REVIEW: The Black Civil War Soldier (2021)

A book by Deborah Willis

NOTE: I received a free preliminary, and likely unedited copy of this book from Netgalley for the purposes of providing an honest, unbiased review of the material. Thank you to all involved.

The history of The American Civil War is often clouded by heaps and piles of romanticism and revisionism that has made the discussion of the conflict troubling for a number of years. One step onto Facebook, especially at any politically charged moment in modern times, and you’ll see all manner of misinformation and even blatant trolling that kills any sort of educated discourse. I’ve even read books that go into these tangents, and ultimately they lose sight of their purpose pretty fast and turn into a political quagmire.

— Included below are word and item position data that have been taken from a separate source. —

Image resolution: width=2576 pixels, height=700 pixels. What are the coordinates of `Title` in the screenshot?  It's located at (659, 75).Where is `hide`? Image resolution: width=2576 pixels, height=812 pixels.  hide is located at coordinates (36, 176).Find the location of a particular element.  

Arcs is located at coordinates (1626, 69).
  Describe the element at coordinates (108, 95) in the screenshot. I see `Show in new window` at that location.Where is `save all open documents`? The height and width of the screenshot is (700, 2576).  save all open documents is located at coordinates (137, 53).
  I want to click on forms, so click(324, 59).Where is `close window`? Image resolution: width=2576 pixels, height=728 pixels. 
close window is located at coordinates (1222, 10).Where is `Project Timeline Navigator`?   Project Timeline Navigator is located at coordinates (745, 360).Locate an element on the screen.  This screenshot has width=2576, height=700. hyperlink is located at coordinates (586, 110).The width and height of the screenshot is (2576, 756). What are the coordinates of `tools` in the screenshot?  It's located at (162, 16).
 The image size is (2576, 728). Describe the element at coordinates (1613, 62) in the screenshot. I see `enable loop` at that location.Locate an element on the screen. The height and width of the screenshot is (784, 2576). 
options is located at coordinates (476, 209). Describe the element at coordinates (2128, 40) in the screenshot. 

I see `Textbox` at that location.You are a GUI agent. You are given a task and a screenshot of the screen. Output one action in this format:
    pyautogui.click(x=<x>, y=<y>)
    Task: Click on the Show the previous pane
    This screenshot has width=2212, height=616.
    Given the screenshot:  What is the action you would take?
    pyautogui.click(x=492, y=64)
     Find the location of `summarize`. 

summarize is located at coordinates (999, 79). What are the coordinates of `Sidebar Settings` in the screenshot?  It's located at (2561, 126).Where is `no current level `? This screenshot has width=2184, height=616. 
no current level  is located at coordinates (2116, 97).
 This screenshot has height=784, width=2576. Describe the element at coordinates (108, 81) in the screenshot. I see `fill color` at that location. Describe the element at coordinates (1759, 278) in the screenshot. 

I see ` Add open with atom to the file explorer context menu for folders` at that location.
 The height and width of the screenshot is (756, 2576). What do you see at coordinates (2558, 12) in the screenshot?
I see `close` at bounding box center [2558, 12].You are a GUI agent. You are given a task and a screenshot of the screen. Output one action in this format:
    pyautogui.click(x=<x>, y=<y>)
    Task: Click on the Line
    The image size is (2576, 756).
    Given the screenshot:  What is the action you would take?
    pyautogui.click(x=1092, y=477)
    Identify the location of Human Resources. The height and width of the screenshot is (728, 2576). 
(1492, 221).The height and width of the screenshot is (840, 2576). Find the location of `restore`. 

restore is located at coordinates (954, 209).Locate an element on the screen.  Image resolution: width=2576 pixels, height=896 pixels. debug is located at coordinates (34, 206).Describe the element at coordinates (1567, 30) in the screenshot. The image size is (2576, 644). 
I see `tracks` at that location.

Luckily, this book is not like that – it’s straightforward and uses the historical documents to tell the story, it avoids editorialization, and conjecture a fact that is refreshing to me in it’s simplicity. It reminds me a lot of Ken Burns’ Civil War series from thirty years ago – it also used documents and quotes to tell the story, and the general public loved it for that. The more-specific topic at hand is – the history of Black Civil War Soldiers on both sides of the conflict – their motivations, their feelings, and their dreams – told in many instances in their own words through letters and interviews given at the time or soon after.

While not shocking, some of the accounts of how both sides treated black people for the duration of the war was jarring at times. Well, jarring in the sense that many treat that war as a “good guys” vs “bad guys” situation, when it largely was more nuanced than that. One account that was particularly sad to me was a point when Union soldiers had arrived in a southern town to be greeted as liberators by all the the slaves left alone by their conscripted slave masters. Military leaders had to basically say “we are not here to free slaves, but to put the Union back together slavery and all” – for many slaves that sunk into their heart like a stone and colored their opinion of the Federal Government from then on. The book is an equal opportunity expectation-flipper, as there are also accounts of Black soldiers on the south being treated fairly by the Confederates.

This book is amazing, and highly recommended. I’m sure there are similar books out there, but this one was a real page-turner especially to see the gorgeous photographs that have been preserved in it.